И главное, к тому времени все больше вызревали планы немецкой экспансии на Ближнем Востоке. Только что, в конце 1898-го, Вильгельм посетил Стамбул и Иерусалим. В Дамаске побывал на могиле Саладина и объявил себя, как это делали многие политики до и после него, лучшим другом мусульман: «…триста миллионов мусульман во всем мире… могут быть уверены, что император всегда будет их другом».

Потому-то глаза кайзера и заблестели, когда Родс сказал ему, что будущее Германии — это Месопотамия, Евфрат и Тигр, и Багдад, город калифов. Вильгельм понимал, что ему предлагается сделка. Согласись он не мешать плану телеграфа и железной дороги Кейптаун — Каир, и англичане не станут особенно мешать его плану железной дороги Берлин — Багдад. И дадут Германии закрепиться на архипелаге Самоа в Тихом океане.

Имел ли Родс полномочия на совершение такой сделки? Верительных грамот у него не было, но немцы их и не требовали.

Роль трансваальского золота для Англии становилась все значительнее. Благодаря этому золоту уже не повторялся денежный кризис, поразивший Англию в 1890-м. Тогда, перед лицом финансовой катастрофы, Английский банк вынужден был идти на крайнюю меру — просить заем у Французского банка. Благодаря же трансваальским рудникам запас золота в Англии в первой половине девяностых годов возрос почти в два раза.

Поэтому правящие круги Англии готовы были пойти на многое, чтобы предохранить этот источник золота от любых случайностей. И свою решимость Англия не скрывала. Она давала понять другим державам: остерегайтесь наступать на любимую мозоль.

Чтобы видеть все это, кайзеру и рейхсканцлеру не нужно было от Родса каких-то официальных полномочий.

Ну, а Родс по возвращении в Лондон несколько раз встречался с премьером Солсбери и с лордом казначейства Бальфуром, человеком влиятельным в правительстве и в парламенте.

Устные договоренности Родса были через несколько месяцев закреплены официальными соглашениями. Английское правительство отдало Германии в архипелаге Самоа два острова, столь желанных кайзеру. А германские власти договорились с компаниями Сесила Родса о прокладке телеграфного кабеля и железной дороги Кейптаун — Каир через Германскую Восточную Африку.

Вопрос о Ближнем Востоке был, конечно, намного сложнее. Тут Родс больше подогревал надежды Вильгельма, чем помогал их осуществлению.
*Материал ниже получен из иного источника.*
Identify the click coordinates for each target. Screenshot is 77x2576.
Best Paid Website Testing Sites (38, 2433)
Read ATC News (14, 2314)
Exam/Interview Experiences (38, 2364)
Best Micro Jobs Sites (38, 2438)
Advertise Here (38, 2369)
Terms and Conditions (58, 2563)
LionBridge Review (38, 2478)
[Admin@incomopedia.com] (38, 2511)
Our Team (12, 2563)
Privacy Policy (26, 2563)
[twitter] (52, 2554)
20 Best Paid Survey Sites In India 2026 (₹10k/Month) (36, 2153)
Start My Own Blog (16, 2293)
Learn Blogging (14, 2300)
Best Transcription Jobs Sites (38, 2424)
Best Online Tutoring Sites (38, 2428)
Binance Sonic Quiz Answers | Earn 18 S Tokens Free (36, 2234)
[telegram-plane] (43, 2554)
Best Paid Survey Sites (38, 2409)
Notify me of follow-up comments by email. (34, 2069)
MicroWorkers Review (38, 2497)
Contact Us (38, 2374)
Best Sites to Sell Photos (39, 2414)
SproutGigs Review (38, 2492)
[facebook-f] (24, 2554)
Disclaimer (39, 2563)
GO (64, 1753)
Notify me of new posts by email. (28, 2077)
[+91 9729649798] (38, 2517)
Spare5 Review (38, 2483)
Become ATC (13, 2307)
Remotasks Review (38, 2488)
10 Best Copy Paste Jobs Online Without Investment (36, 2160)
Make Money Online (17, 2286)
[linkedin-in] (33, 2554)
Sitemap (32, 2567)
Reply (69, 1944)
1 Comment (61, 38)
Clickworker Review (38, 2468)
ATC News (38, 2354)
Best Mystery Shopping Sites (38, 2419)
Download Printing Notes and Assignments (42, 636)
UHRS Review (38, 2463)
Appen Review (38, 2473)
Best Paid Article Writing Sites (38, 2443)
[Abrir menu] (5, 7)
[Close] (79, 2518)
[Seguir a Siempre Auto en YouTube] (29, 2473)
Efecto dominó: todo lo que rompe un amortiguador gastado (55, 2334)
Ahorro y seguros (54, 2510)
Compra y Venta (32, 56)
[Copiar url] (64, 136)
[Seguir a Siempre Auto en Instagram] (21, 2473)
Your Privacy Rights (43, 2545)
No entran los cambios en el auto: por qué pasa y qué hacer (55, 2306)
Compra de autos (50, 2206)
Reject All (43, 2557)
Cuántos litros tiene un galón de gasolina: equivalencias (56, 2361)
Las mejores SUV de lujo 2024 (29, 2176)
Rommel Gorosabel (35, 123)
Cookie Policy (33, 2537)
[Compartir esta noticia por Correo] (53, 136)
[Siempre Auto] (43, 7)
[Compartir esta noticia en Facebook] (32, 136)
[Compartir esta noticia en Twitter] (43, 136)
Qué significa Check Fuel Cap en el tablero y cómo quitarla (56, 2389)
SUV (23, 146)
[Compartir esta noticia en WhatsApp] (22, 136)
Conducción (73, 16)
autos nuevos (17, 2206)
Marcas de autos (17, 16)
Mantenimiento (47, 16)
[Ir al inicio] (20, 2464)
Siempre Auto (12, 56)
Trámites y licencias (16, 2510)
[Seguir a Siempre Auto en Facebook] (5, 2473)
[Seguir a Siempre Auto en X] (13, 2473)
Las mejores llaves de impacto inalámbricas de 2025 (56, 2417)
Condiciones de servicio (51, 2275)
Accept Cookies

Для Родса главным результатом была, наверно, инструкция, которую дал германской печати рейхсканцлер Бюлов 20 сентября 1899 года, за три недели до англо-бурской войны. В инструкции рекомендовалось не восстанавливать Англию против Германии.

«Наша пресса должна позаботиться, чтобы в трансваальском кризисе ее тон был спокойным и деловым».

У Родса были все основания сказать на внеочередном общем собрании пайщиков «Привилегированной компании» 2 мая 1899 года: Вильгельм

«встретил меня наилучшим образом и оказал мне, через посредство своих министров, всевозможную Поддержку».

Так Родс добивался германского нейтралитета на случай войны. Бюлов писал, что Родс появился в Берлине как «буревестник перед бурей». Это был триумф Родса. Но, должно быть, последний в его жизни.